#### Dataset
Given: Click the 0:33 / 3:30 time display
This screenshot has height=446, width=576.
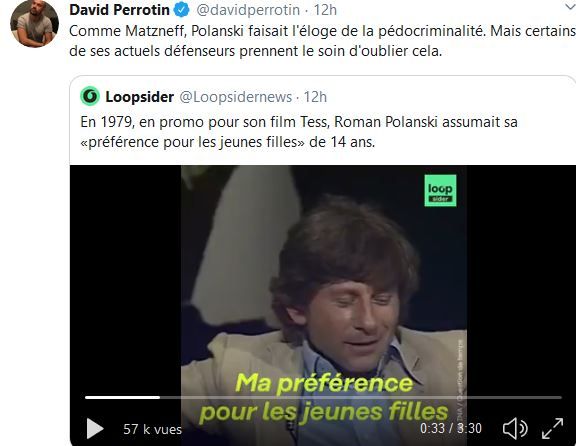Looking at the screenshot, I should point(451,428).
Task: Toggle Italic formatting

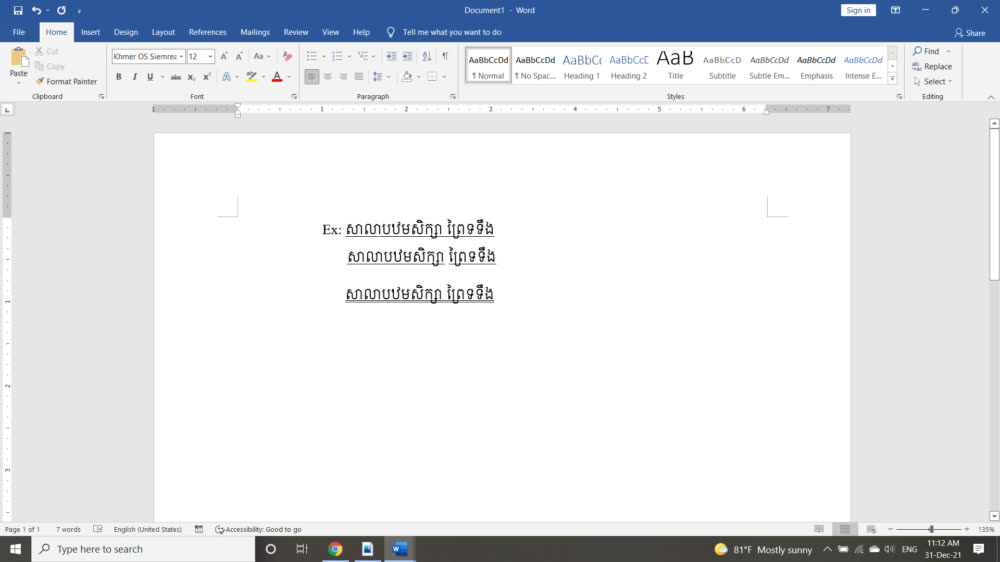Action: click(134, 77)
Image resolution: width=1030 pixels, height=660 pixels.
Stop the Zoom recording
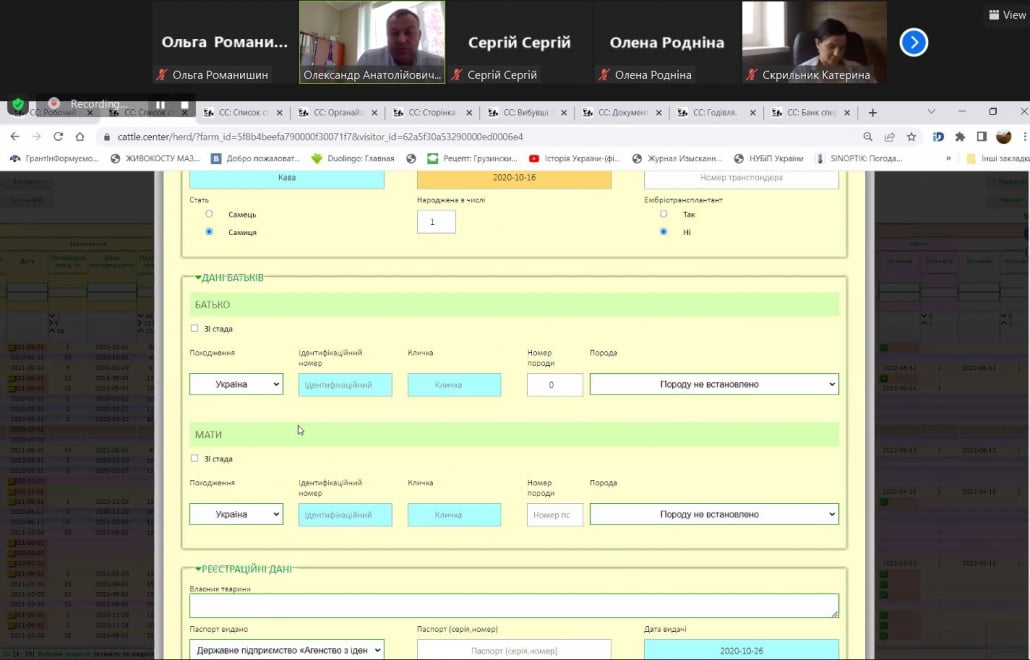point(184,104)
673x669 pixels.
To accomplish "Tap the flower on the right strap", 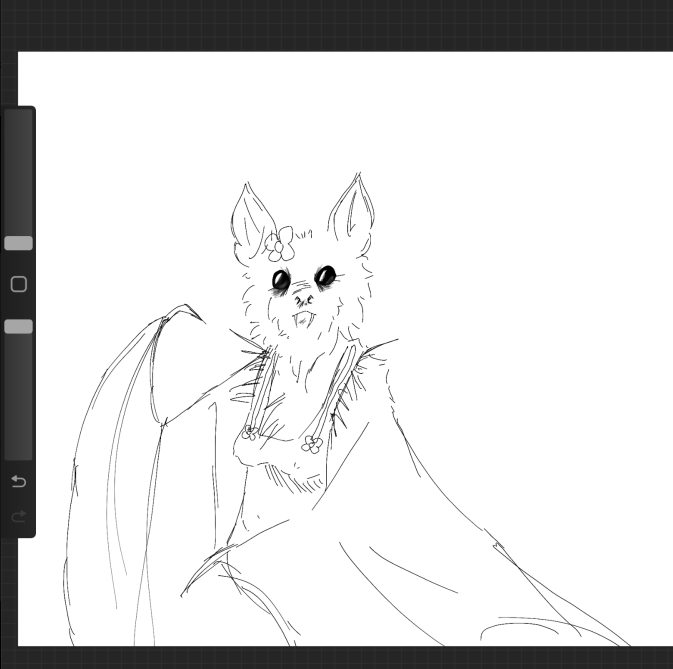I will [x=313, y=443].
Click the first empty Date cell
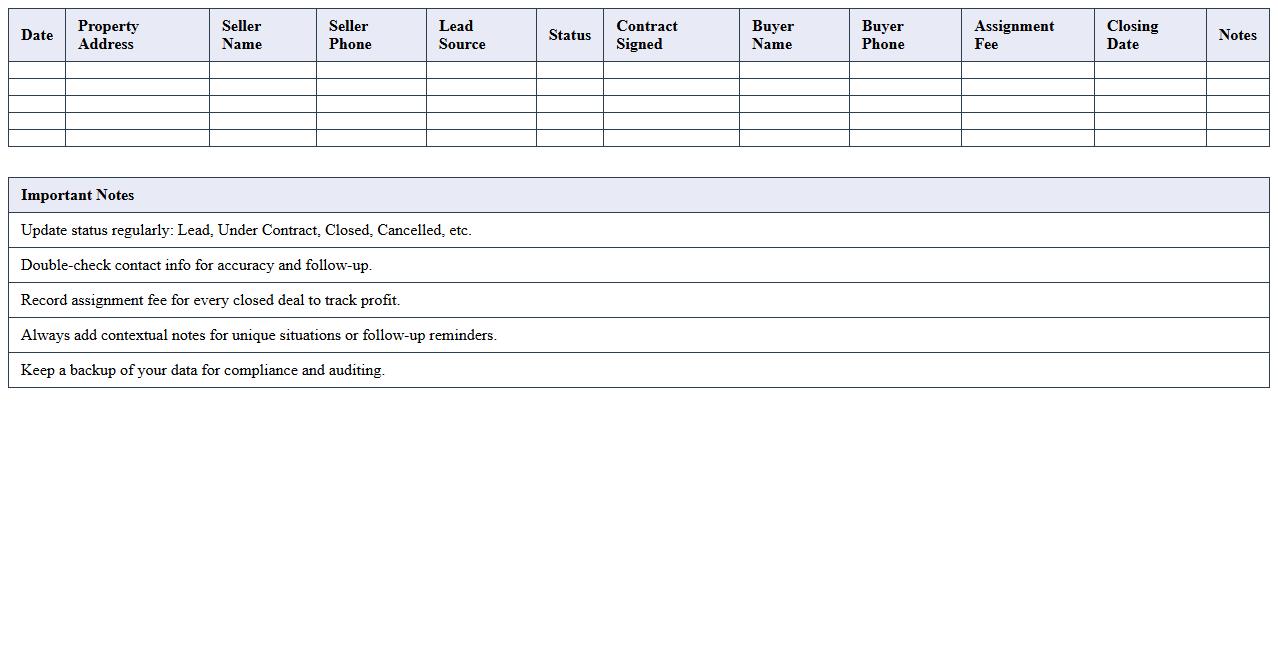 point(36,70)
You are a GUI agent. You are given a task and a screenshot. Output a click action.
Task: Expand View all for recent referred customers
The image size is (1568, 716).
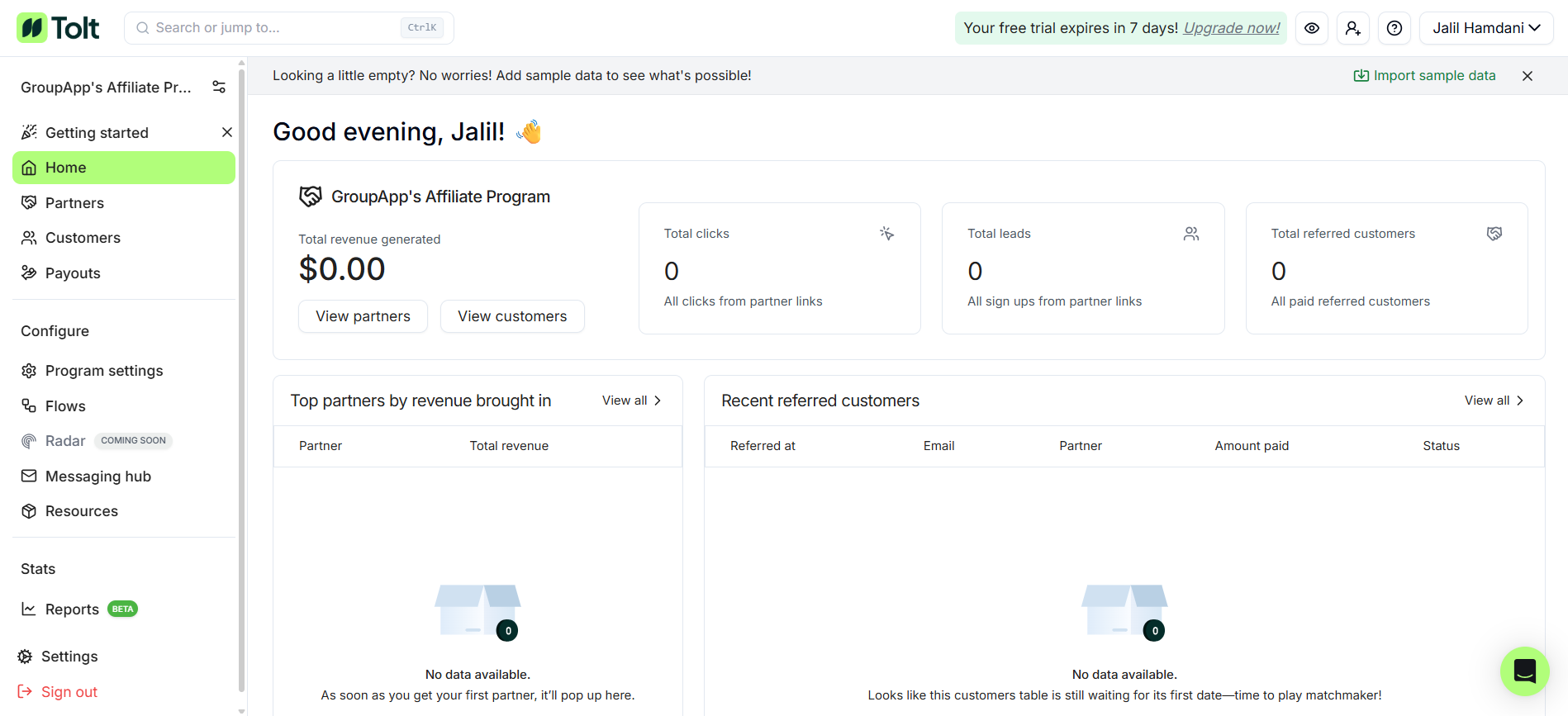(x=1494, y=401)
########
The task: All that is required is the lines from the line containing "Click the first empty Date cell" through the end of the records above, copied exactly, and none of the pictures.

Task output:
Click the first empty Date cell
 point(36,70)
You are a GUI agent. You are given a task and a screenshot. Output a click action.
Task: Expand View all for recent referred customers
The image size is (1568, 716).
(x=1494, y=401)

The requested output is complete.